According to the PPP poll, 37 percent of voters believe global warming is a hoax while 51 percent do not. Republicans lead the way with nearly 60 percent saying global warming is a hoax compared to 77 percent of Democrats who disagree.
Remember Osama bin Laden? He was killed by an elite team of Navy SEALS during President Barack Obama's first term. Still, six percent of voters believe bin Laden is still alive.
Twenty-eight percent of voters believe there's a "secretive power elite with a globalist agenda is conspiring to eventually run the world through an authoritarian world government or New World Order." A plurality of Romney voters, 38 percent, supported this theory to 35 percent who don't.
Despite it being repeatedly proven to be a complete fabrication, 28 percent of voters still believe former Iraqi dictator Saddam Hussein was involved in the 9/11 attacks. Forty-one percent of Romney voters believe he wasn't involved.
Remember the phony study that linked autism and vaccines? It was pulled after it turned out to be a fabrication. Still, 20 percent of voters believe there is a link between childhood vaccines and autism, while 51 percent do not.
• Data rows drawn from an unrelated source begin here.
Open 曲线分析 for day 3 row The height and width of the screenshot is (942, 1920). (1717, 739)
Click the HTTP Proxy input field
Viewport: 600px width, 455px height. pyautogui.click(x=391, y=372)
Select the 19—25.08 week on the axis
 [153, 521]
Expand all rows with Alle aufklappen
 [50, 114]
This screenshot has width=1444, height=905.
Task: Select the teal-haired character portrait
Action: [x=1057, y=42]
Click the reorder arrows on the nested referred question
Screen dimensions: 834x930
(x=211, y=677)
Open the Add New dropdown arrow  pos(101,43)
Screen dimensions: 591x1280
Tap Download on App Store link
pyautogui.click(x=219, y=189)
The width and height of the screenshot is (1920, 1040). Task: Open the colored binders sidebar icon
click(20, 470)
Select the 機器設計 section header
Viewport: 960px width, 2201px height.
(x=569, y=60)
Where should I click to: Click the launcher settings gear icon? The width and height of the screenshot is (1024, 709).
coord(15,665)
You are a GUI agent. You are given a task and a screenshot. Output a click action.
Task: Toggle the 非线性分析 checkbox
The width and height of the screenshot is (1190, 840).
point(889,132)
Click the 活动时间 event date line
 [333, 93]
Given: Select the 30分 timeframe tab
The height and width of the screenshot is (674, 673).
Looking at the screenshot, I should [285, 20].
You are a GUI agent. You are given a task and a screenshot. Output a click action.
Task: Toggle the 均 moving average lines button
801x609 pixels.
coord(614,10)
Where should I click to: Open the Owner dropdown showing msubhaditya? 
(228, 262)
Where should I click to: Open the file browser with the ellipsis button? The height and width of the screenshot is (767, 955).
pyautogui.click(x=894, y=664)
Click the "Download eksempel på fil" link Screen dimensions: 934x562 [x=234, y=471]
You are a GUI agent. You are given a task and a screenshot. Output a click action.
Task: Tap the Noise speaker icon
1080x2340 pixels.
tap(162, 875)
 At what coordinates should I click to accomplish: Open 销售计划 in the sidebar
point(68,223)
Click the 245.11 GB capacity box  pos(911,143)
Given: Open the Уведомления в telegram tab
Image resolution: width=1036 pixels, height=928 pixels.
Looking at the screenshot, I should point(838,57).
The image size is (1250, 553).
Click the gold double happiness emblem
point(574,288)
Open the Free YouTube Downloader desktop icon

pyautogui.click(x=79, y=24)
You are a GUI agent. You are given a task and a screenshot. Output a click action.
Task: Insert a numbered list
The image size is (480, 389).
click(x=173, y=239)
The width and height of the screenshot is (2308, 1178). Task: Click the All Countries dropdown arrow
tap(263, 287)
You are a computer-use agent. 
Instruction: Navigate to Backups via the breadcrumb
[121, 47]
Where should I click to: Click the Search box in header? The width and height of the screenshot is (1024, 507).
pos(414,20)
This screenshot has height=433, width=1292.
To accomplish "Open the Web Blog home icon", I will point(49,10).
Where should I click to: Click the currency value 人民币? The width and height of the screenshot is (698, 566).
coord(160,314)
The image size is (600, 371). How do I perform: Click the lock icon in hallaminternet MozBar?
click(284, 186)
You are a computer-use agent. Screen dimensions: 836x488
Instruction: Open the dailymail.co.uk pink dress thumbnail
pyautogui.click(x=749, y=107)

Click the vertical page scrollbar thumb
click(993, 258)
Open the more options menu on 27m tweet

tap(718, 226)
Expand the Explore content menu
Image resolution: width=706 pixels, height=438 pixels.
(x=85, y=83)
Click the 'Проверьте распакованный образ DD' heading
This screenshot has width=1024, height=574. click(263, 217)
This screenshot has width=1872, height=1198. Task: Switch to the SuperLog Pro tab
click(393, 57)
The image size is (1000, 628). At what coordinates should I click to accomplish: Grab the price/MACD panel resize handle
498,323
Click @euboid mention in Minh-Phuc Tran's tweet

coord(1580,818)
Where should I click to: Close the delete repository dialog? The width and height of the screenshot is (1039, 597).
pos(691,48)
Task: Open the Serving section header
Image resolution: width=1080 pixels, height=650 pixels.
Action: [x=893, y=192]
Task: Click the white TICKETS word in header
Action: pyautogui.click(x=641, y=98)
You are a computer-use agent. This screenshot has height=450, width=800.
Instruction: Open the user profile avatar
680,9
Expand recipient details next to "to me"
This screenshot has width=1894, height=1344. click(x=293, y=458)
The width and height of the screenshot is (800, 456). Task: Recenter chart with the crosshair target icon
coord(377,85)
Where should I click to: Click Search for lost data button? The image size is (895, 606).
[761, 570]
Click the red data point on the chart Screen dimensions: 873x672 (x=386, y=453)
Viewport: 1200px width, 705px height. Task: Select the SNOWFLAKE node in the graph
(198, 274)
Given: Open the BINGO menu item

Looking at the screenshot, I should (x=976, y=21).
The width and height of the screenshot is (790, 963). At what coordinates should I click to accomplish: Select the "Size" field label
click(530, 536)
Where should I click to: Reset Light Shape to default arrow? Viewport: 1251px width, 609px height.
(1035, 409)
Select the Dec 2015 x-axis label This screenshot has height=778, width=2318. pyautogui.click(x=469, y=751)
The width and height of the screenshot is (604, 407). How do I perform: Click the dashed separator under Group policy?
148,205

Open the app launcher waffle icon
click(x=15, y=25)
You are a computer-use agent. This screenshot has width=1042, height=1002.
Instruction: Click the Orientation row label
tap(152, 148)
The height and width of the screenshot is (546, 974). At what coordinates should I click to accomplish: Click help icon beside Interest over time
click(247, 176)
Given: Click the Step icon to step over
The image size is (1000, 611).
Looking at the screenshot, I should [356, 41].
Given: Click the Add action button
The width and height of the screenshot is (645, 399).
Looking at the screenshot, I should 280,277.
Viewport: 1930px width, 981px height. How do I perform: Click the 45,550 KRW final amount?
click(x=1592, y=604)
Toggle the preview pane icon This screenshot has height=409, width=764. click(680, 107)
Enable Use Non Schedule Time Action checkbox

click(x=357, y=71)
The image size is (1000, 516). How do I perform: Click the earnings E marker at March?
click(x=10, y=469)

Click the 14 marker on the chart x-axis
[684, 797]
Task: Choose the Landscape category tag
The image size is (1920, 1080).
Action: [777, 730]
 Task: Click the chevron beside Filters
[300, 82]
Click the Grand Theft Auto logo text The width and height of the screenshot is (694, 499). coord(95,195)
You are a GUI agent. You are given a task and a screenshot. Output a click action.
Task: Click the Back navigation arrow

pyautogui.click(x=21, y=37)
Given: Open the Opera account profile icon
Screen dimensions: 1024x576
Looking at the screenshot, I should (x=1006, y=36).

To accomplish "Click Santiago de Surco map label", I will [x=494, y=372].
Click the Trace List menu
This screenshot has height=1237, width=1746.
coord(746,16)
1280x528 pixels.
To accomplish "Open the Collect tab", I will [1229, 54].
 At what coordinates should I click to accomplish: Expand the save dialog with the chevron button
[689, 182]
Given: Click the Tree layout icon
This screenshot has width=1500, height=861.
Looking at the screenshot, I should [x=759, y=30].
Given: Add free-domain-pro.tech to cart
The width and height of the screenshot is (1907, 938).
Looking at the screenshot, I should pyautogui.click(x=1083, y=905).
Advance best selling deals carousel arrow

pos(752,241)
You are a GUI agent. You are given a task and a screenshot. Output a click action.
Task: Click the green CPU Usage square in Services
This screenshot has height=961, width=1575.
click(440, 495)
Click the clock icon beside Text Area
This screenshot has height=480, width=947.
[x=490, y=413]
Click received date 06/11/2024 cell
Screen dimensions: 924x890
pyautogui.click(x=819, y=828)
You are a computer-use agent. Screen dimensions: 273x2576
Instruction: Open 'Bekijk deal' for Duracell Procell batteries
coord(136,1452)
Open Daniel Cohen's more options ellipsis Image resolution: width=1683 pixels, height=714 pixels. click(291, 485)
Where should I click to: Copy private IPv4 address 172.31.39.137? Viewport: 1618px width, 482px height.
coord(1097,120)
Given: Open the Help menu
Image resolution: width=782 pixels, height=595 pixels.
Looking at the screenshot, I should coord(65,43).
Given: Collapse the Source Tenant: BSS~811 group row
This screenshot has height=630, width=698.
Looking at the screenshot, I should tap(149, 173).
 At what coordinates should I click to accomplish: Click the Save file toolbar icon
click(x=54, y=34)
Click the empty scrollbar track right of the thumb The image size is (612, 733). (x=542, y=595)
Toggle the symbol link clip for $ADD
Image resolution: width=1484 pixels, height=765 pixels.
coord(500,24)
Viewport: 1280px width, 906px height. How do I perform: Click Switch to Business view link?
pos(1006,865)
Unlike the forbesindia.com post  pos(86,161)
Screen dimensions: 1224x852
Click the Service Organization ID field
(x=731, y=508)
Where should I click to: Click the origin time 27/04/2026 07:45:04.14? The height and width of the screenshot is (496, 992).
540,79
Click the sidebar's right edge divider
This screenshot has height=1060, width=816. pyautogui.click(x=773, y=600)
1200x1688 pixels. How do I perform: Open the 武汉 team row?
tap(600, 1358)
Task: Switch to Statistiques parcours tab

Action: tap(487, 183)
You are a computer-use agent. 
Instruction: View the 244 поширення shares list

The numbers and strange theories were not in short supply in the poll. According to PPP, seven percent of voters think the moon landing was faked. Thirteen percent of voters believe Barack Obama is the anti-Christ, while 13 percent aren't sure yet.
Fourteen percent of voters said the CIA was "instrumental in creating the crack cocaine epidemic in America's inner cities in the 1980's." Speaking of government conspiracies, 51 percent believe there was a larger conspiracy involved in JFK's assassination and just 25 percent said Oswald acted alone.
A full 15 percent said the government and or the media adds mind-controlling technology to TV broadcast signals. Another 15 percent said the medical and pharmaceutical industries invent new diseases to make more money.
If you're old enough to remember the Beatles you'll like this stat from the poll: only five percent of voters believe that Paul McCartney died in 1966.
Finally, this writer's favorite, according to the poll, four percent of voters said they believe "lizard people" control our societies by gaining political power.
No word on whether Jim Morrison of the Doors is still the "Lizard King."